For Reynolds, this "looks a lot like the way fashion operates. Or indeed how high finance operates. Where no value is immune from being abruptly and utterly devalued." The consequences, he notes, are rather dire:
the principles and practices of 'flux and mutability' have long ago shed their former subversive and utopian charge. Worse than that: they have become inverted, to the point where if anything they suggest the static and dystopian. Because in some fundamental and profoundly perturbing way, 'flux' and 'mutability' are actually isomorphic with the economy, characterized as it is by precariousness and the imposition of 'flexible' work patterns. 
This music works as an ideal soundtrack for the ascendance of non-places and non-time in the modern working world, or what Fisher calls "Itime, a distributed or unpunctuated temporality," which has been characterized by a "reflexive impotence in the face of a neoliberal ideological program which sought to subordinate all of culture to the imperatives of business." The reissue and compilation cycle work in tandem with the atemporal, omniverous musician: he or she creates a "superhybrid," and in explaining its roots in [insert various genres/locales/time periods here], sets in motion (if the musician is successful) the machine that gives us back those genres, locales, and time periods, like so many butterflies on a corkboard. New superhybrids arrive, along with their new butterflies to display, etc., etc. Isn't this just the music of the Last Man who lives at the mythical End of History? The man for whom everything is a museum piece?
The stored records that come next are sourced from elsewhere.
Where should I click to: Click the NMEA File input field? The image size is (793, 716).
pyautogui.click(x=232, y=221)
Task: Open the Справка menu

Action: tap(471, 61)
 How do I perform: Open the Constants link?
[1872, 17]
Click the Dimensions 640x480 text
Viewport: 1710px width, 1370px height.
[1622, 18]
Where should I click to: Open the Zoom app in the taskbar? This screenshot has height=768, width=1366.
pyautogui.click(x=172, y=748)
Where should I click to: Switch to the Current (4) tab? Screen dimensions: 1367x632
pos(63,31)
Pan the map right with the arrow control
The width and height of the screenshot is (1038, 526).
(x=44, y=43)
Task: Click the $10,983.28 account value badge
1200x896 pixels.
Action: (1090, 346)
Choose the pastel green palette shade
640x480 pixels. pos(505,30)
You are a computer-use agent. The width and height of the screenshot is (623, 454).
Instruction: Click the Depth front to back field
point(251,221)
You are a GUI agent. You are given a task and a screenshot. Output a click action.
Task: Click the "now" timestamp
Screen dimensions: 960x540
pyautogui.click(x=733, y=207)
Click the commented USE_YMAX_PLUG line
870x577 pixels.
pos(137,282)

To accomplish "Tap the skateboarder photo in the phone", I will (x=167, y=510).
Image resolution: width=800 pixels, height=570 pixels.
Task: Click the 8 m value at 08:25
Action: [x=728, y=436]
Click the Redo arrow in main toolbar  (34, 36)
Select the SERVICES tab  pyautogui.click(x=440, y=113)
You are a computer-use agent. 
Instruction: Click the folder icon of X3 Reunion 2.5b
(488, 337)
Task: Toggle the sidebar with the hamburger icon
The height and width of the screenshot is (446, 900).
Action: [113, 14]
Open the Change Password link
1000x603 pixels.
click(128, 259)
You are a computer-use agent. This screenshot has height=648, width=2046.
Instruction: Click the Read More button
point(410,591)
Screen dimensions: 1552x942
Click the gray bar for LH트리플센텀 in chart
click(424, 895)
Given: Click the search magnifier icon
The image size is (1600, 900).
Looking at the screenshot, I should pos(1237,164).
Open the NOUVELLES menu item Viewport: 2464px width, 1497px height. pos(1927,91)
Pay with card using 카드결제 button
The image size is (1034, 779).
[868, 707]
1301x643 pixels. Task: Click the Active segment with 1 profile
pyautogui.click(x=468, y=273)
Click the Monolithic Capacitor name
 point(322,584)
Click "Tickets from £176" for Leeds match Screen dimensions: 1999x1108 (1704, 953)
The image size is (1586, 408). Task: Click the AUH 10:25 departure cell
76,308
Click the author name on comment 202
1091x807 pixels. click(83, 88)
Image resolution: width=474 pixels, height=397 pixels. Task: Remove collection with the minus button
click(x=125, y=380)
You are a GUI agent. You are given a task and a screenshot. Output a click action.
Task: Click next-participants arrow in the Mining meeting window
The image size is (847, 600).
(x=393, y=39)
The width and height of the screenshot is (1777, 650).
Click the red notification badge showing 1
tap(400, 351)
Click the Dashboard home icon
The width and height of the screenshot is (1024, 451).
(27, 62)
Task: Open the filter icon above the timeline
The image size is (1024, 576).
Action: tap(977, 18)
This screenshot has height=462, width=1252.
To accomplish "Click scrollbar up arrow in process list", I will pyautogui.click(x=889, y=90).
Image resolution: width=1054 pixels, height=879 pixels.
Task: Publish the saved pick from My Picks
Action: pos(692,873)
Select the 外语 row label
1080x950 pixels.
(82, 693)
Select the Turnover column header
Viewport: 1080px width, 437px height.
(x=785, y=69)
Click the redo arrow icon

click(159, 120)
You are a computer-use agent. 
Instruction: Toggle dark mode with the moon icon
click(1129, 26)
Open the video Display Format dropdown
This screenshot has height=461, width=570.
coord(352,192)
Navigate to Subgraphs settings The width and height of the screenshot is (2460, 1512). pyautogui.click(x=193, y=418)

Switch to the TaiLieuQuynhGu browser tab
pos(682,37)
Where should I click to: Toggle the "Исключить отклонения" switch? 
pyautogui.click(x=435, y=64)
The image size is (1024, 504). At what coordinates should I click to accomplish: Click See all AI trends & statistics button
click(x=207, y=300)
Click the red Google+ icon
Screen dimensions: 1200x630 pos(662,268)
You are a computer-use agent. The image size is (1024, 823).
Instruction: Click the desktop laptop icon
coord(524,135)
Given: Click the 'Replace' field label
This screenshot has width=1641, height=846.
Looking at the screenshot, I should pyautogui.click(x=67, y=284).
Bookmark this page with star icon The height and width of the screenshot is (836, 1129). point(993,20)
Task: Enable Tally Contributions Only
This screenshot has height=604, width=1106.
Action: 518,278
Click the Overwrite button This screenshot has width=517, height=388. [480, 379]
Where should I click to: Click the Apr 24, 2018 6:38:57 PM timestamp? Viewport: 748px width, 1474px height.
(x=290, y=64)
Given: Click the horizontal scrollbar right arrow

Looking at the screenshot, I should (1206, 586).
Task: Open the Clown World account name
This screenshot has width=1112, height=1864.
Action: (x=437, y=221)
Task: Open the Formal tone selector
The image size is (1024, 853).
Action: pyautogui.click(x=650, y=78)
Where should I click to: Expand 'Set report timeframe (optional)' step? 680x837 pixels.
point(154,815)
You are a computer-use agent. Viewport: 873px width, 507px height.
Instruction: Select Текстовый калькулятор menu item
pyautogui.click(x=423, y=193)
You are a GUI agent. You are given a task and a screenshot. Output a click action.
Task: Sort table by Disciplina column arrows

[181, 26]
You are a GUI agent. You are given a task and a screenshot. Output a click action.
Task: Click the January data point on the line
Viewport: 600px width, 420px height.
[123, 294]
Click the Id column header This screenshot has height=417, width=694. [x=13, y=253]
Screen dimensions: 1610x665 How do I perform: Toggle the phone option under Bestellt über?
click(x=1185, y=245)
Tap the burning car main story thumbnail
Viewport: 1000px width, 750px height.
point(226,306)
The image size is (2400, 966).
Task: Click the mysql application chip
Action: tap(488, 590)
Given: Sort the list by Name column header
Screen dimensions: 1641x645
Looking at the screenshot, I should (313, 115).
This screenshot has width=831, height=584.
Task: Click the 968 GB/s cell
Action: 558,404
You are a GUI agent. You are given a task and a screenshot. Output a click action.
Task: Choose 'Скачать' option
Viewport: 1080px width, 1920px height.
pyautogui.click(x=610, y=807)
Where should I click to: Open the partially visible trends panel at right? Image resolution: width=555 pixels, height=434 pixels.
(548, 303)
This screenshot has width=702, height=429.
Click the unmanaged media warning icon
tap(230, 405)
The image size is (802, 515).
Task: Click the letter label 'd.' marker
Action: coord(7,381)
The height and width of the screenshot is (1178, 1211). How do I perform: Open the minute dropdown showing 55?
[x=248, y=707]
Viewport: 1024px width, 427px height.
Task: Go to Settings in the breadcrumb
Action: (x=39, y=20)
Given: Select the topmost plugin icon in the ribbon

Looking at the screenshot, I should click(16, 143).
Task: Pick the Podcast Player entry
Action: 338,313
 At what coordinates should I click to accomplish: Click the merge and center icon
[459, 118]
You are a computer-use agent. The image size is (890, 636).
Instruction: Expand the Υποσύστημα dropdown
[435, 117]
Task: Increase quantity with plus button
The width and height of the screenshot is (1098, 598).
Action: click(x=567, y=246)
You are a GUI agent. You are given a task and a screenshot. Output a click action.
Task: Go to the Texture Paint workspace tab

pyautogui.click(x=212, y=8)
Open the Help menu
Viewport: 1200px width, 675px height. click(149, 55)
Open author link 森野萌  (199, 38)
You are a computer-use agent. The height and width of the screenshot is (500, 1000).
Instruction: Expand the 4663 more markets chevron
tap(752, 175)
It seems to me that, in some ways, the worst offender in this whole phenomenon has been krautrock and its champions. While Can, Neu!, Faust, Kraftwerk, Tangerine Dream, Cluster, Popul Vuh, Amon Duul, Ash Ra Tempel et al. could be incredibly forward-thinking (they could also be stultifying in being totally of their moment), the idea in certain circles seems to have become that German music of the 1970s is the endpoint for experimental leanings and tendencies. How do we know that a band is getting more "serious" and making more "challenging" music? They play a rigid 4/4 beat and say the word "motorik" a lot in interviews. What are recycled analog synth washes and occasional bits of string or flute in the hands of such bands? Attempts at channeling the same "kosmische" music that poured out of Germany three and four decades ago. The annoyance I felt at the sort of reflexive praise automatically heaped on any band with even a whiff of krautrock coming off their music (and again, I'm not blind to my hypocrisy here: there's a footnote praising Stereolab in this very post!) came to a head for me following Portishead's album Third. I should note that I'm a huge fan of Third: it's a great record, and it might be the record I've listened to most over the past three years. Indeed, going by the metric Nick Southall suggested recently for determining a favourite album--"how often you've listened to a record through choice"--you'd have to call Third one of my favourite albums (interestingly, if I sat down to write a list, I'm fairly certain Third would struggle to make the top ten, and maybe even the top twenty).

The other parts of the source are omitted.